La cible est totalement déshumanisée et épiée quelque soit l'endroit où elle se trouve. Un encerclement qui vise à progressivement l'isoler, et la conduire au désespoir le plus profond, souvent précédé lorsqu'elle finit par tout perdre (emploi, amis, famille...) à un parcours de psychiatrisation qui la discréditera alors totalement.
La démocratisation des nouvelles technologies (réseaux informels du dark-net...) et le développement de certaines pratiques comme celle du flash-mob, ...ont certainement permis l' essor du harcèlement en réseau, qui a par ailleurs toujours existé. La merchandisation du crime, via des filières informelles, permet désormais à n'importe quel personne, ne pouvant recourir à la justice pour des motifs évidents, de régler ses comptes par ce biais.
Il pourrait s'agir dans mon cas d'une vengeance "plurielle" (impliquant plusieurs acteurs de mon cercle proche), qui peut-être également lié à la volonté de m'écarter d'une éventuelle succession. Rien ne permet, jusqu'ici, de pencher davantage pour cette hypothèse plutôt que pour une autre. Seule certitude: la réalité de ce harcèlement, qui a forcément été initié par une ou un groupe de personnes, pour des raisons qui leur sont propres.
J'ai également eu droit à des campagnes d'intimidation, comme:
- Des intrusions sans effraction à mon domicile avec vol d’objets ou dépôt d’objet ne m’appartenant pas...
- Sabotage professionnel ou des rapports de voisinage via la délation...

◆ **Données fournies**:
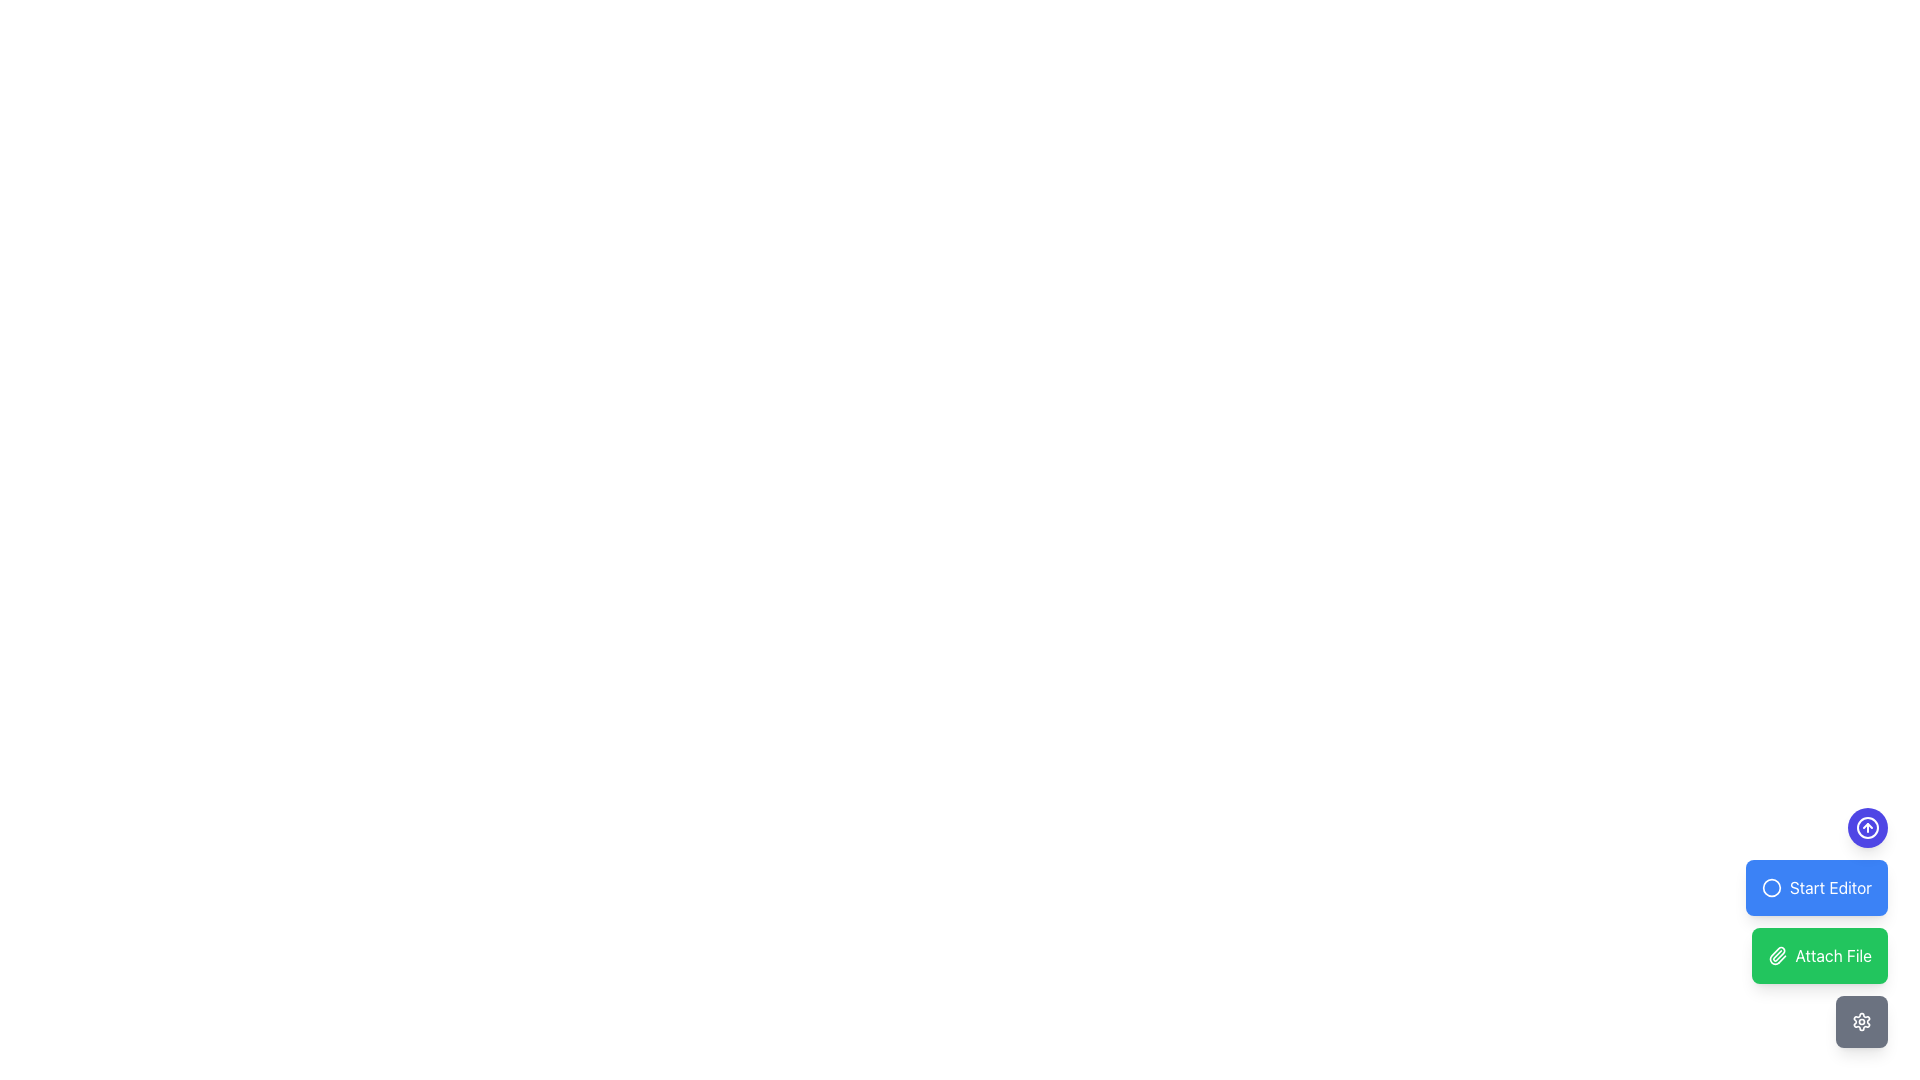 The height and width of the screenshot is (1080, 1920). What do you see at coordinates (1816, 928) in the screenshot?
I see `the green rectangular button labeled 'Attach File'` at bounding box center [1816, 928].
--
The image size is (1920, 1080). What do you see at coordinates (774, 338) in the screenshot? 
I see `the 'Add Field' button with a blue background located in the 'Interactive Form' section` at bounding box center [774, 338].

◆ **Tâches à réaliser**:
- 1) D'après le texte sur le harcèlement en réseau, quels facteurs ont certainement permis l'essor de ce harcèlement ?
- 2) Indiquez si chacune des affirmations suivantes concorde avec le texte sur le harcèlement en réseau, en répondant par oui ou non et en citant les mots décisifs du texte.
(a) Le harcèlement en réseau est un phénomène apparu avec les nouvelles technologies.
(b) Le texte tient pour établie l'hypothèse d'une vengeance « plurielle ».
(c) Les intrusions au domicile mentionnées ont eu lieu sans effraction.
- 3) Poursuivez le texte sur le harcèlement en réseau à la suite de son dernier point sur le sabotage professionnel et la délation.

◆ **Réponses par tâche**:
- 1) La démocratisation des nouvelles technologies et le développement de certaines pratiques comme celle du flash-mob.

- 2)
(a) Non : « qui a par ailleurs toujours existé ».
(b) Non : « Rien ne permet, jusqu'ici, de pencher davantage pour cette hypothèse plutôt que pour une autre. »
(c) Oui : « Des intrusions sans effraction à mon domicile ».

- 3)
- piratage informatique…
- Escroquerie: mon compteur d'eau a, par exemple, tourné en mon absence (15 jours) générant une dépense de 15 mètre cube d'eau, sans fuite apparente, ni inondations des sols. J'ai remonté cette information. Et curieusement, lors de mon dernier déplacement de 6 jours, le niveau de compteur est resté rigoureusement le même...ce qui rend moins probable l'éventualité d'un simple dysfonctionnement.
Ce sont des exemples parmi tant d'autres de ce qui fait aujourd'hui ma réalité de citoyenne de non-droit.
Car en dépit des preuves dont je dispose, relatives à certains de ces délits (preuves audio, vidéo, témoignages écrits, PV d’huissier…), et en dépit des plaintes déposées, je ne suis pas entendue.
Pire: Ma parole est brimée. Je risque à chaque fois que je m'exprime sur ce sujet, aussi incroyable que cela puisse paraître dans un état démocratique, une hospitalisation sous contrainte, ou des représailles aggravant ma situation de harcèlement.
Une des conséquence néfaste de ce harcèlement est aussi sa dimension électromagnétique: Ces projections audio (en intérieur), se font certainement sur la base d' émission de basses fréquences. Or, les effets délétères des basses fréquences sur la santé ne sont plus à prouver, et peuvent entraîner des d'importantes céphalées, un sentiment de fatigue, d’irritabilité, mais également des maladies plus graves comme le cancer.
Plusieurs théories viennent expliquer l'omerta, la relative opacité et l'immunité dont semblent bénéficier les réseaux qui perpétuent ce crime silencieux: des plus fantaisistes aux plus probables. Je n'ai pas d'avis là dessus, n'ayant jamais eu la vocation d'une miss Marple ou d'un Colombo.
Je m'en tiens, dans une démarche pragmatique, à la loi: victime de multiples infractions et délits, relevant manifestement d'un harcèlement en réseau si l'on prend en compte au moins les différentes insultes dont j'ai fait l'objet en des lieux et situations différentes, relevant du même corpus ("Trav", "pédé"....).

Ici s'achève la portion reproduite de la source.